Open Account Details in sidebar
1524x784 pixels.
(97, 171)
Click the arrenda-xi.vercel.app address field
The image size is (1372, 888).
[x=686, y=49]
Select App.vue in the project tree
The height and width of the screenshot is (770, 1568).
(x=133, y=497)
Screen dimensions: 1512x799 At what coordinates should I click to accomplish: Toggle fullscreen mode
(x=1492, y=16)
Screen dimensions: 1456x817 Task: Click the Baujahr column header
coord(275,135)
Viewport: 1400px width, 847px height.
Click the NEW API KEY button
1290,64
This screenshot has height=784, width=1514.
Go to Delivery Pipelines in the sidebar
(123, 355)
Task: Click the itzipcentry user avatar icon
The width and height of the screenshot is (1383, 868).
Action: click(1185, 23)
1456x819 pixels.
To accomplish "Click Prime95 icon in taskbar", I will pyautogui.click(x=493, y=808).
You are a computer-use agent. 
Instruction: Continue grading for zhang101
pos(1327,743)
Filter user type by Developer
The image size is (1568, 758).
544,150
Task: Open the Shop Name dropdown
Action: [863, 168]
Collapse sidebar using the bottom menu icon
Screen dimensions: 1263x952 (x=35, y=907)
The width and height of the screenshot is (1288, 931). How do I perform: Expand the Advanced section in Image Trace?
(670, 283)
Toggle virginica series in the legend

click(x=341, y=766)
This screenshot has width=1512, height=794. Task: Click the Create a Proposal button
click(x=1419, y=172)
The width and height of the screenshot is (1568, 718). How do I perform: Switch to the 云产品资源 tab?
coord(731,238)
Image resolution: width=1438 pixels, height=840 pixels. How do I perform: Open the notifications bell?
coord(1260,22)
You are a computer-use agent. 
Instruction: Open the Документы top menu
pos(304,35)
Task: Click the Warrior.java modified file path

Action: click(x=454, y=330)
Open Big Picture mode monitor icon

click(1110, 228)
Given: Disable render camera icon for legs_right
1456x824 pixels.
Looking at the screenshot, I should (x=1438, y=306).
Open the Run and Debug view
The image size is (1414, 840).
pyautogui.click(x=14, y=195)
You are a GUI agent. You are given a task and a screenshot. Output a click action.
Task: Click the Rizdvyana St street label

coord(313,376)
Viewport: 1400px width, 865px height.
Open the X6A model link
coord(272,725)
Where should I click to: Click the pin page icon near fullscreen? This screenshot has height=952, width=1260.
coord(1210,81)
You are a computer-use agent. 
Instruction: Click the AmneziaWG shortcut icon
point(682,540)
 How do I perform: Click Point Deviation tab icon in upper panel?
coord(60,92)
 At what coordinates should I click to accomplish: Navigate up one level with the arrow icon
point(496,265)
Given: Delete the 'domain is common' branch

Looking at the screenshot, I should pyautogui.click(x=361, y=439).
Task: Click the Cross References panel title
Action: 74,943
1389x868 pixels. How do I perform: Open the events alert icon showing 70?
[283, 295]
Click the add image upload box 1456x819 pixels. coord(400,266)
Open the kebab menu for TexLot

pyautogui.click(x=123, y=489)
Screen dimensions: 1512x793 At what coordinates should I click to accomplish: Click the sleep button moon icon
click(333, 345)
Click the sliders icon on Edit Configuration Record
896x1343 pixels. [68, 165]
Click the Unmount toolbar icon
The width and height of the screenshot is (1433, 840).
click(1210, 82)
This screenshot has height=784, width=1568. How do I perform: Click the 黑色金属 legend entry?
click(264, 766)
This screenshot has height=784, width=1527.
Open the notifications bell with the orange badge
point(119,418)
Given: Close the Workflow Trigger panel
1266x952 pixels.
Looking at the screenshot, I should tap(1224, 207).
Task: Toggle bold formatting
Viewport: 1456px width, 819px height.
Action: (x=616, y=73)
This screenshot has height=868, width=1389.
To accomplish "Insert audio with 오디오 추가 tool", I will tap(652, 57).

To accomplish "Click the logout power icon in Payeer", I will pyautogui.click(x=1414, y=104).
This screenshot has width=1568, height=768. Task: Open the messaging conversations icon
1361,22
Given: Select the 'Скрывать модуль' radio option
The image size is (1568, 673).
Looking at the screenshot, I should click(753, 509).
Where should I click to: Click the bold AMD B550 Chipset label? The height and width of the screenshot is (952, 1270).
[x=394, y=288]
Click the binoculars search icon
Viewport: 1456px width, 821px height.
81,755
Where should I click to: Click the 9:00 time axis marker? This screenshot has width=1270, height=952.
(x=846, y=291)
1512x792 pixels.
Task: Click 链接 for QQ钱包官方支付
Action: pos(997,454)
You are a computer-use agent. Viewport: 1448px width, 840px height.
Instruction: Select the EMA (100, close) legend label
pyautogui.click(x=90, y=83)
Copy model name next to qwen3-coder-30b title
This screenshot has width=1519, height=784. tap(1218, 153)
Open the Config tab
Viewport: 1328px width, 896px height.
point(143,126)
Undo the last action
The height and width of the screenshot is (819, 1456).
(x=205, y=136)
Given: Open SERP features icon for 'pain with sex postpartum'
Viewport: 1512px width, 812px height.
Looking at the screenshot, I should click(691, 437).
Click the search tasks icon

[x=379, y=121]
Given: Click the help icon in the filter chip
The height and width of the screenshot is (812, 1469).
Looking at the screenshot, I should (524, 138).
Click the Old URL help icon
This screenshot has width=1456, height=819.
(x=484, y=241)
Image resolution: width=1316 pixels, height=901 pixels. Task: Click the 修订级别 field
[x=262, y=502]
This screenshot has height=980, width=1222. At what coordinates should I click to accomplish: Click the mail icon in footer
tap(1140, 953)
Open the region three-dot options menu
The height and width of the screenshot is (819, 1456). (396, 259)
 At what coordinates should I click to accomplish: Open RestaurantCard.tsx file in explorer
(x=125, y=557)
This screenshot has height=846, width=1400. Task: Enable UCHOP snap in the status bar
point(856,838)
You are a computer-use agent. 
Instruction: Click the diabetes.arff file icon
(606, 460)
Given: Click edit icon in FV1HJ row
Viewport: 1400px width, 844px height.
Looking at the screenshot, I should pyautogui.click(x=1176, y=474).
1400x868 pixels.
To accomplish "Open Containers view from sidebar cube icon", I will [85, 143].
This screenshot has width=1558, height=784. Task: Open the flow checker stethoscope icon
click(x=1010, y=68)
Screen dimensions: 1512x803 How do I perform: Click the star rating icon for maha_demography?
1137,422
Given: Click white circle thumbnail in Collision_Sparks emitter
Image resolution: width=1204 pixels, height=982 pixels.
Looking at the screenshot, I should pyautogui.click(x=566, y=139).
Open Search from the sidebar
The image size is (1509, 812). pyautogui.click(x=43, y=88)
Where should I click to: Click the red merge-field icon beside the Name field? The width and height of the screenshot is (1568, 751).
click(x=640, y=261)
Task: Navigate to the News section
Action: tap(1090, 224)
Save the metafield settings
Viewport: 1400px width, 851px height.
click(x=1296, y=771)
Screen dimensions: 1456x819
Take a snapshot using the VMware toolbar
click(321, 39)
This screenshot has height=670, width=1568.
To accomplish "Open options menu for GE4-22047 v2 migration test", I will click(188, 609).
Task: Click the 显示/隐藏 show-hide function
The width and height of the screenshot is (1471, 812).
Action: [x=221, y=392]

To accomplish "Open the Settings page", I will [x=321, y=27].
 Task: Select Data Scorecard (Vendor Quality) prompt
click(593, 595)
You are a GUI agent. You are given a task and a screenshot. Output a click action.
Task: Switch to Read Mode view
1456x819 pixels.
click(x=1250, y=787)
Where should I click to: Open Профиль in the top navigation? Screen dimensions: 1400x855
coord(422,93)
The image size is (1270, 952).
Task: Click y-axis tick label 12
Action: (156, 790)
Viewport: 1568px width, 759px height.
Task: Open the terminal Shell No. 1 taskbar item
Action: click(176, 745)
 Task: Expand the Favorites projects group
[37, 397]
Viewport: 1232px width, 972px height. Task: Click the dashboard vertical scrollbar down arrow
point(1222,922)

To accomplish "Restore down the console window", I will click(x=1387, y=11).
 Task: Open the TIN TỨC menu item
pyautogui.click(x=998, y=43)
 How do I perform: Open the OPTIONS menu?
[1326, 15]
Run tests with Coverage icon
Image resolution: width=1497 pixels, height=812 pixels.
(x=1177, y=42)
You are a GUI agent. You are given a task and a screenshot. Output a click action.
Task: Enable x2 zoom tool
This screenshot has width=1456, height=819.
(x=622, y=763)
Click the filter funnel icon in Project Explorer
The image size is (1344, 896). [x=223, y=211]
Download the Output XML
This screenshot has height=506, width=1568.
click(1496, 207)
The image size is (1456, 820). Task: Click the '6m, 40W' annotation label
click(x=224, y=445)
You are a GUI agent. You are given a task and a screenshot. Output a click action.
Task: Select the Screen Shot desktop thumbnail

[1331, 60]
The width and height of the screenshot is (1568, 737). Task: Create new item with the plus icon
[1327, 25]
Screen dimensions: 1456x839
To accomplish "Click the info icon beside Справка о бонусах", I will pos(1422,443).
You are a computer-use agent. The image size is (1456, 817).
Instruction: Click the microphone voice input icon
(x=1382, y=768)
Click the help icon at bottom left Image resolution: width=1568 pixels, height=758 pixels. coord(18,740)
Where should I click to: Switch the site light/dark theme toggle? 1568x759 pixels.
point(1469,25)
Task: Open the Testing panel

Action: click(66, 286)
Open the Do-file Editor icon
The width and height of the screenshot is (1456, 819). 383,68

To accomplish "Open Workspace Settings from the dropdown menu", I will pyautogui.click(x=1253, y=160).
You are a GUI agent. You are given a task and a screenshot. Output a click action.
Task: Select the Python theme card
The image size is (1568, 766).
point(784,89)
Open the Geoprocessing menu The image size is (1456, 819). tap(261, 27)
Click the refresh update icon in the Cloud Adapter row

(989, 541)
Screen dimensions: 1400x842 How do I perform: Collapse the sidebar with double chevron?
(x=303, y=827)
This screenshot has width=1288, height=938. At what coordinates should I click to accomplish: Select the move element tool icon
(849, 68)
......
- _Task statement_
Please repeat, exactly and only, the lines from the one containing "Task: Open the Testing panel" through the last line of the records, both included.

- _Expected answer_
Task: Open the Testing panel

Action: click(66, 286)
Open the Do-file Editor icon
The width and height of the screenshot is (1456, 819). 383,68

To accomplish "Open Workspace Settings from the dropdown menu", I will pyautogui.click(x=1253, y=160).
You are a GUI agent. You are given a task and a screenshot. Output a click action.
Task: Select the Python theme card
The image size is (1568, 766).
point(784,89)
Open the Geoprocessing menu The image size is (1456, 819). tap(261, 27)
Click the refresh update icon in the Cloud Adapter row

(989, 541)
Screen dimensions: 1400x842 How do I perform: Collapse the sidebar with double chevron?
(x=303, y=827)
This screenshot has width=1288, height=938. At what coordinates should I click to accomplish: Select the move element tool icon
(849, 68)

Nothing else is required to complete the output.